Take the entries that follow and return exactly the lines from the one holding "[Share on Facebook] (724, 1257)" through the one holding "[[FREE SHIPPING] Marklin 4415.205: The", both included. Nothing else is needed.

Supplied data START

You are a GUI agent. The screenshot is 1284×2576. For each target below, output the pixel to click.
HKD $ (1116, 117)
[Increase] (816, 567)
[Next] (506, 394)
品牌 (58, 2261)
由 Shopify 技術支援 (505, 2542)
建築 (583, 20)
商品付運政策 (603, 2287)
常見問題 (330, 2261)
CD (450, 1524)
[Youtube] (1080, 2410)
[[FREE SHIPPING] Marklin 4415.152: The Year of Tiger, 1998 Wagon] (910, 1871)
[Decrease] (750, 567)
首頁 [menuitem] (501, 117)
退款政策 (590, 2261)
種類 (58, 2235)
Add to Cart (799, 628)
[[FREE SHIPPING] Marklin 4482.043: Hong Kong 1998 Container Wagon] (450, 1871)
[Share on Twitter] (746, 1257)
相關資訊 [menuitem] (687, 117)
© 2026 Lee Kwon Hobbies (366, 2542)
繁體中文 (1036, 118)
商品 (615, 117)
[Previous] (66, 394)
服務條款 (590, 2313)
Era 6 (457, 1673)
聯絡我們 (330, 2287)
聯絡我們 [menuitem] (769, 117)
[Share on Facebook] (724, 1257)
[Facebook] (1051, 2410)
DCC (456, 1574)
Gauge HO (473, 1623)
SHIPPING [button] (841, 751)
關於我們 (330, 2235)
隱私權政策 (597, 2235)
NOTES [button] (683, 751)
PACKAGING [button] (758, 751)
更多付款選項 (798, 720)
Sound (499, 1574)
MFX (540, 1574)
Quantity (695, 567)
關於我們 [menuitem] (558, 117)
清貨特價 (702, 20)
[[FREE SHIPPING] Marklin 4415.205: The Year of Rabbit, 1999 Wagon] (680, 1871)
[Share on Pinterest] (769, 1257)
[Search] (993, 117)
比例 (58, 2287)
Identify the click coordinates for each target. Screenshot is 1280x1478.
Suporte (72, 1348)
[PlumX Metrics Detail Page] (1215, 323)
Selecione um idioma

Supplied data END

→ **Result of this task**:
[Share on Facebook] (724, 1257)
[Facebook] (1051, 2410)
DCC (456, 1574)
Gauge HO (473, 1623)
SHIPPING [button] (841, 751)
關於我們 (330, 2235)
隱私權政策 (597, 2235)
NOTES [button] (683, 751)
PACKAGING [button] (758, 751)
更多付款選項 (798, 720)
Sound (499, 1574)
MFX (540, 1574)
Quantity (695, 567)
關於我們 [menuitem] (558, 117)
清貨特價 (702, 20)
[[FREE SHIPPING] Marklin 4415.205: The Year of Rabbit, 1999 Wagon] (680, 1871)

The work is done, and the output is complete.